== DOCUMENT PASSAGE

The following summary of the tax law/regulation amendments may be of relevance for overseas companies or individuals that operate businesses in Korea.

1.   Finance Tax

  • Two Year Deferral of Financial Investment Income Tax Regime and Taxation of Virtual Assets (Articles 4 and 37 of the Individual Income Tax Law (the “IITL”))

The commencement of the financial investment income tax regime (comprehensive taxation of income from shares, bonds, funds, investments in contract securities, derivative linked securities, derivatives, etc.) and taxation of income arising from transfers or loans of virtual assets are deferred for two years from January 1, 2023 to January 1, 2025.

  • Relaxation of “Majority shareholder” Threshold for Capital Gains Taxation on Sales of Domestic Listed Shares (Articles 94, etc. of the IITL, Articles 157 of the Presidential Decree of the IITL (“IITL-PD”))

Prior to the amendment, a “majority shareholder” subject to capital gains taxation on sales of listed Korean shares is a shareholder meeting one of the following thresholds: (i) the ownership percentage threshold: KOSPI 1%, KOSDAQ 2%, and KONEX 4% or (ii) the investment amount threshold: KRW 1 billion.  Under the amended tax law/regulation, the ownership percentage threshold is abolished, while the investment amount threshold is maintained.

Under the pre-amended rule, shares held by a taxpayer and its related parties are combined in calculating the above thresholds on ownership percentage and investment amount.  Following the amendment, the scope of related parties is narrowed in determining whether a taxpayer can be designated as a majority shareholder, and in cases where the taxpayer is not the largest shareholder, the aggregation rule for related parties is abolished.

The amended rules apply to sale transactions of shares conducted from January 1, 2023 onwards.

====
== EXTRACTED INFORMATION

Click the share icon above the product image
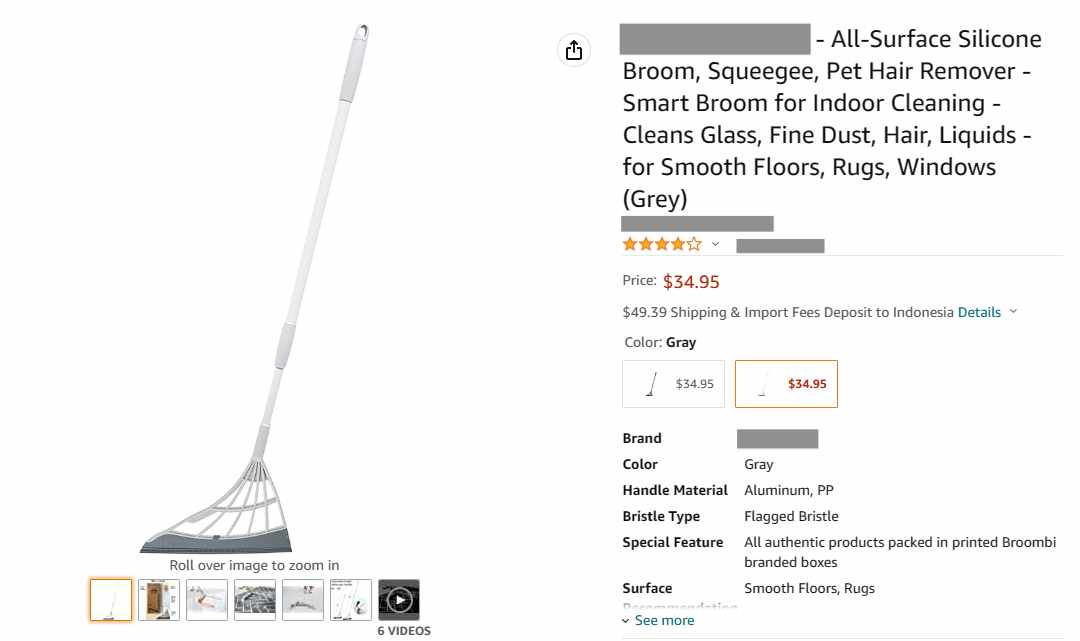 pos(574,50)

====
== EXTRACTED INFORMATION

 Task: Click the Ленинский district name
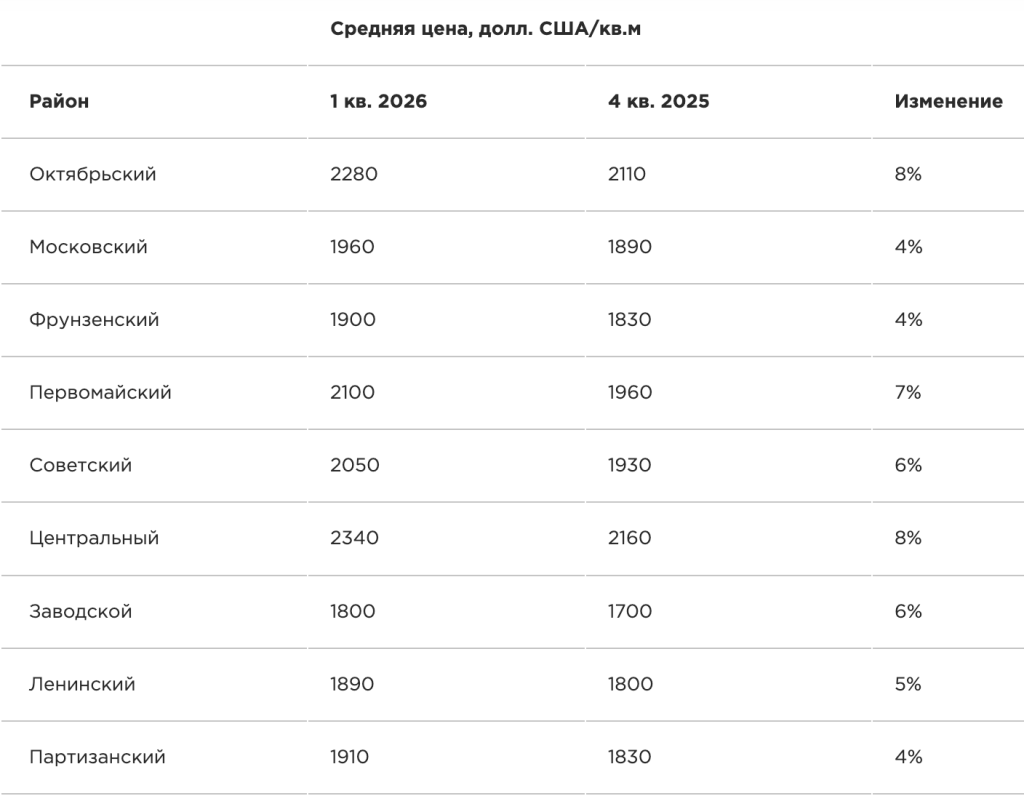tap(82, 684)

====

SHORT TASK 1:
From the Korean tax amendment summary, quote the stretch from "The following summary" through "businesses in Korea.".
SHORT TASK 2:
In the Korean tax amendment summary, to what date is the start of the financial investment income tax regime deferred?
SHORT TASK 3:
Carry on the Korean tax amendment summary from the point where it stops.

EXPECTED OUTPUT 1:
The following summary of the tax law/regulation amendments may be of relevance for overseas companies or individuals that operate businesses in Korea.

EXPECTED OUTPUT 2:
January 1, 2025.

EXPECTED OUTPUT 3:
  • Reduction of Securities Transaction Tax (“STT”) Rate (Article 5 of the Presidential Decree of the Securities Transaction Tax Law (the “STTL”))

The STT rates have been changed as follows.  The changed rates are applicable to transfers conducted from January 1, 2023 onwards.


(KOSPI*) 2022: 0.23% → 2023 and 2024: 0.2% → 2025: 0.15%
* Including an agriculture and fishery tax of 0.15%


(KOSDAQ) 2022: 0.23% → 2023 and 2024: 0.20% → 2025: 0.15%


(KONEX, Non-listed, OTC) 2022: 0.43% → 2023: 0.35%

2.   Corporate Income Tax

  • Adjustment of Corporate Income Tax Rates and Tax Brackets (§55 of the Corporate Income Tax Law (the “CITL”))

The corporate income tax rates (including local income tax) have been reduced as follows.  The amended rates are applicable to fiscal years commencing from January 1, 2023.

Tax Base

Pre-amended Rate

Amended Rate

Less than KRW 200 million

10% (11%)

9% (9.9%)

KRW 200 million - 20 billion

20% (22%)

19% (20.9%)

KRW 20 - 300 billion

22% (24.2%)

21% (23.1%)

More than KRW 300 billion

25% (27.5%)

24% (26.4%)


  • Relaxation of Limit on Use of Net Operating Loss Carryforward (§§13, 45, 46-4, 76-13, and 91 of the CITL)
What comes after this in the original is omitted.